Ao longo do dia 16 de abril, cada acampamento teve a sua programação. No lado vermelho, uma série de políticos de esquerda visitou os manifestantes. Foi um dia e uma tarde de discursos, atos políticos, bandeiras de partidos e sindicatos, roda de samba, churrasquinho, almoço distribuído gratuitamente pelo Movimento dos Trabalhadores Rurais Sem Terra (MST) e um discurso inflamado de Luiz Inácio Lula da Silva.
Do lado verde e amarelo, nenhum ato político, nenhum discurso, apenas a confraternização entre os manifestantes em torno de uma praça ocupada por food trucks e o lançamento oficial de um automóvel de uma grande montadora, que contou com DJ, venda de pixulecos (a R$ 20, como disse mais de uma vez a vendedora ao cineasta) e bandeiras do Brasil.
A um dos manifestantes, trajando uma camiseta de Jair Bolsonaro e encenando para a câmera, entre risos, uma facada em um outro que vestia uma fantasia de Lula, o cineasta pergunta se, com a devida oportunidade, ele mataria mesmo o ex-presidente, de verdade. Ele pensa um pouco e responde: "Mataria". Pensa mais, volta atrás, diz que Lula deve ir pra prisão. "A morte, para ele, é muito pouco". Pode se ver abaixo, o vídeo já está no trecho narrado.

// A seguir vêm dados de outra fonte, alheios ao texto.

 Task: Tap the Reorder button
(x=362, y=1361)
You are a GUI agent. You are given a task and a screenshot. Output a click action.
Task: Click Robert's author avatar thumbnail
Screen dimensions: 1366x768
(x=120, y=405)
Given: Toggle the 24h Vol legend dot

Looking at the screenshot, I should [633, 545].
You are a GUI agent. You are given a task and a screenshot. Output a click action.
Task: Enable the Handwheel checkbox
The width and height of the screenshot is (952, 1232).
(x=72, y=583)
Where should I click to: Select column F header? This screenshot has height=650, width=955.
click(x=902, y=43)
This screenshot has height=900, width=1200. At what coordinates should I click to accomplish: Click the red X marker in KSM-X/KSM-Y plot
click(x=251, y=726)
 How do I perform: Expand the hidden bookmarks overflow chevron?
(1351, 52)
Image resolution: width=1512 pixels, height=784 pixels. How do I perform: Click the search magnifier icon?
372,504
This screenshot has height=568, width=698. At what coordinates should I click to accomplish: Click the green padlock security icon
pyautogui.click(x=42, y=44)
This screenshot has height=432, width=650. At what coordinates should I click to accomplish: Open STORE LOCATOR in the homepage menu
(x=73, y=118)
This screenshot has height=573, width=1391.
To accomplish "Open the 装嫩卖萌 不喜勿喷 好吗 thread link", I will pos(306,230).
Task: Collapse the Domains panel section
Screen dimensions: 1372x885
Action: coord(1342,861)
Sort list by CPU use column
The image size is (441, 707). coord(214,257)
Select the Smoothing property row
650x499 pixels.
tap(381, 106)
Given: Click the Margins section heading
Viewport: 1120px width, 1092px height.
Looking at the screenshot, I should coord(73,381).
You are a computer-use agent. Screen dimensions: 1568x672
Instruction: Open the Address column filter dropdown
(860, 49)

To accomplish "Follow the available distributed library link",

Na noite do dia 16, a que antecedia a votação do impeachment, do lado vermelho, houve um ato político. No carro de som, entre outros, uma dirigente da União Nacional dos Estudantes (UNE) discursou. Depois, foi a vez do senador Humberto Costa (PT-PE). Falaram de desigualdade, da luta pela redução da pobreza e da esperança de que "não vai ter golpe".
No mesmo momento, do lado verde e amarelo, acontecia uma vigília e um ato ecumênico, os manifestantes portando velas. Em cima do carro de som, um senhor carregava uma estátua de Nossa Senhora Aparecida. No microfone, um pastor rezava um Pai Nosso e pedia que Deus iluminasse os deputados no dia seguinte, para que eles pudessem livrar o "país da corrupção".
Havia mais pessoas do lado vermelho do que do lado verde e amarelo naquela noite. Ainda assim, antes de rezar, disse o pastor: "Hoje, no Brasil, não existem nós e eles, esses e aqueles. Hoje, só existe nós! 200 milhões de brasileiros, que esperam dias melhores!". Está abaixo.
No dia seguinte, os manifestantes vermelhos foram em passeata pelas ruas de Brasília até a área a eles reservada em frente ao Congresso. Faixas de partidos, estrelas do PT, bandeiras do PSOL, grupos feministas, indígenas, sindicalistas, sem terra.
Do lado verde e amarelo, fardas militares, camisetas de Bolsonaro, da CBF, de Olavo de Carvalho e de Sergio Moro, e o Hino Nacional, entoado repetidamente. Por alguns, carregados de emoção, aos gritos, com o braço e a mão direitos estendidos, Salve o Brasil! Está no vídeo abaixo.
Durante a votação na Câmara, primeiro, comemoração e torcida dos dois lados. A partir de um dado momento, choro de um lado e festa do outro. Dentro do prédio do Congresso, aquilo que se viu, votos pela família, por minha família, por meus filhos, pela minha esposa, pela democracia, pela liberdade, pela Operação Lava Jato, contra a corrupção, o ensino de sexo a crianças nas escolas, a quadrilha lulopetista, o comunismo, a venezuelização do país.
Um deputado do rio de Janeiro, quando surgiu no telão, com um de seus filhos logo atrás, preparando-se para votar, um voto em que viria a homenagear a memória de Carlos Alberto Brilhante Ustra, "o terror de Dilma Rousseff", causou uma explosão de êxtase no lado verde e amarelo. Comemoração e gritos como em final de Copa do Mundo. Pode-se imaginar qual deputado era esse?
Hoje, quando passo pela mente todas essas imagens, essas nove horas a que assisti tantas vezes, me pergunto como não vi o que já estava acontecendo ali, onde aquilo deveria chegar e chegou.
O impeachment, a Operação Lava Jato, Sergio Moro, Olavo de Carvalho, Jair Bolsonaro, a antipolítica. Tudo já estava ali, em abril de 2016, junto, fundido, coeso, integrado, a mover as engrenagens do golpe, e depois a prisão de Lula, coroando o caminho trilhado com a eleição do atual presidente da República.
Que a História e os historiadores tenham mais capacidade de enxergar o óbvio do que eu tive.